• _What this task involves_
Search the data for the string "Skip" and gather each line it is in.

--

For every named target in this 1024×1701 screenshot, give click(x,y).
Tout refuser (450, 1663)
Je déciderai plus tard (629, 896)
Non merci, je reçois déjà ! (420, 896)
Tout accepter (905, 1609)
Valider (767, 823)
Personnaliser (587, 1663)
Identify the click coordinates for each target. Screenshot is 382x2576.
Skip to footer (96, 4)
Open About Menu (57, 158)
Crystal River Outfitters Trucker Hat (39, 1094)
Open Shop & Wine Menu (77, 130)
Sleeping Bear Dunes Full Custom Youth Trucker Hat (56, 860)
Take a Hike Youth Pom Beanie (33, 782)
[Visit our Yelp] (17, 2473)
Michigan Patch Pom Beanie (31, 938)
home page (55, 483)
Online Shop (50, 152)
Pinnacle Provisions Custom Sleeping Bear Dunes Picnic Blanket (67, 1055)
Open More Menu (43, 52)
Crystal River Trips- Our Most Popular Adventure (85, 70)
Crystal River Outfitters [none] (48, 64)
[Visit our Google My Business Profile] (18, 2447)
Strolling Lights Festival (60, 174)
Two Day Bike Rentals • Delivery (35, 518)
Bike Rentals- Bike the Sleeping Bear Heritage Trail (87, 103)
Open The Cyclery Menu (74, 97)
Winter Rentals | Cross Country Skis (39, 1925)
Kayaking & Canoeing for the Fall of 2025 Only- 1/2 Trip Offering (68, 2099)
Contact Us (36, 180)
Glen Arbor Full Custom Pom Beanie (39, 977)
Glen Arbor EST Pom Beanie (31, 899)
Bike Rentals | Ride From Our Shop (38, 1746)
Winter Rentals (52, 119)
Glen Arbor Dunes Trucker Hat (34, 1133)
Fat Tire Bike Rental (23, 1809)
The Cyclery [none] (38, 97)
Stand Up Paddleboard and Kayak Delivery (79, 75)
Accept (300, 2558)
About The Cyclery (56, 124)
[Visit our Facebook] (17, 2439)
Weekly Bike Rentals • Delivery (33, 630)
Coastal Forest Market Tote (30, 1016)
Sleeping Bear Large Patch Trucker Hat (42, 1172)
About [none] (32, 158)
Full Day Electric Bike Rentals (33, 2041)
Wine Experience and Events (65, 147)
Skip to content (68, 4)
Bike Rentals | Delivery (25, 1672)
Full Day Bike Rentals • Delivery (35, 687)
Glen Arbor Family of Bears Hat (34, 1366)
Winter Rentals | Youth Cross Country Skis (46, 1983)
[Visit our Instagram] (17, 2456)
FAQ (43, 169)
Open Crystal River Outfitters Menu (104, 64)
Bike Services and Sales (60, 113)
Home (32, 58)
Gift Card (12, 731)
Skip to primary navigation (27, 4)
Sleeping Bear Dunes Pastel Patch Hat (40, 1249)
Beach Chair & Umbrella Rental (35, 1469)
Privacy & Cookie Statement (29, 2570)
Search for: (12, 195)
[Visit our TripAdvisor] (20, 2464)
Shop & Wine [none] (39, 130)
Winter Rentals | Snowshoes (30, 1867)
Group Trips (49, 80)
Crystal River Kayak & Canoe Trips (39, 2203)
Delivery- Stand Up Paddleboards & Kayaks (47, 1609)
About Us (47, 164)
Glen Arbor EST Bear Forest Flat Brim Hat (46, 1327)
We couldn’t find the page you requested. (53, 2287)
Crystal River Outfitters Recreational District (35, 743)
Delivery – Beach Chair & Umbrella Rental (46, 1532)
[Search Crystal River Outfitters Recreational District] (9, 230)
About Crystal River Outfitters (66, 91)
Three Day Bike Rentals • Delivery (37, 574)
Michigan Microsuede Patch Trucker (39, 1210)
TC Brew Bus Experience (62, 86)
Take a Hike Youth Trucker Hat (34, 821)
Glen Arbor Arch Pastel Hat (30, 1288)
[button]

--

• _Problem solution_
Skip to footer (96, 4)
Skip to content (68, 4)
Skip to primary navigation (27, 4)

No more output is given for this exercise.